Musicology consists of  three different but interconnected territories: 1) the structural analysis of the notes; 2) biographical and historical research; and 3) the editorial research and analysis concerning textual correctness and sources (Urtext business etc.). The early music movement added another layer of related activity: how to use the results of these 3 types of research into performance practice. So, 'true musicology' has no need at all of marxist politization or 'queer theory' or 'feminist musicology' because such aspects are already treated under the umbrella of the above-mentioned territories of research. The difficulty with marxist, feminist or queer approaches is that the entire field is approached through an a priori political lens, distoring the material. It is turning a scientific subject into a political instrument. That is what is wrong with Cheng's, McClaron's and Bourdieu's approach: they have a political agenda and that is very clear from their work. They don't try to understand the subject but want to use the subject for an agenda which lies outside the subject.

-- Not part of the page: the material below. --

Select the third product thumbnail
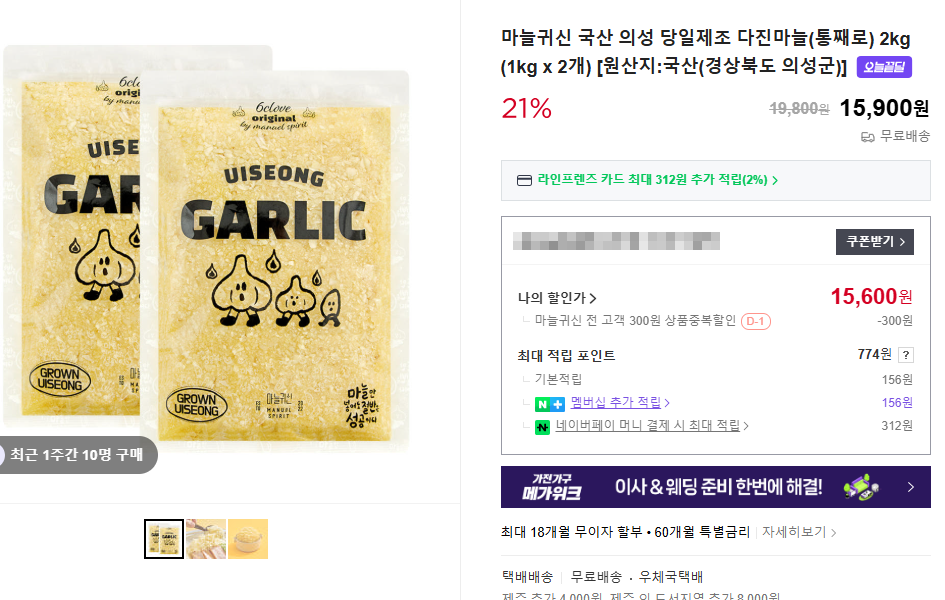click(x=248, y=538)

For instance, it is perfectly clear within normal musicology that female composers - who have been very rare - did not get much chance to develop, as distinct from female painters, and digging-up some forgotten female composer from the 17th century will make the point, but that does not mean that suddenly the importance of the work of this composer should then be pumped-up to mount a defence of emancipatory freedom. That would be a subject for politics, not musicology. Historical research is meant to understand how things have been and why, which is trying to be objective and understanding. That is - in all historiography - already difficult enough, as our gaze is always influenced by our own historical position (which is shown by books about music history which get more confused and unbalanced the nearer the narrative approaches the date of the edition).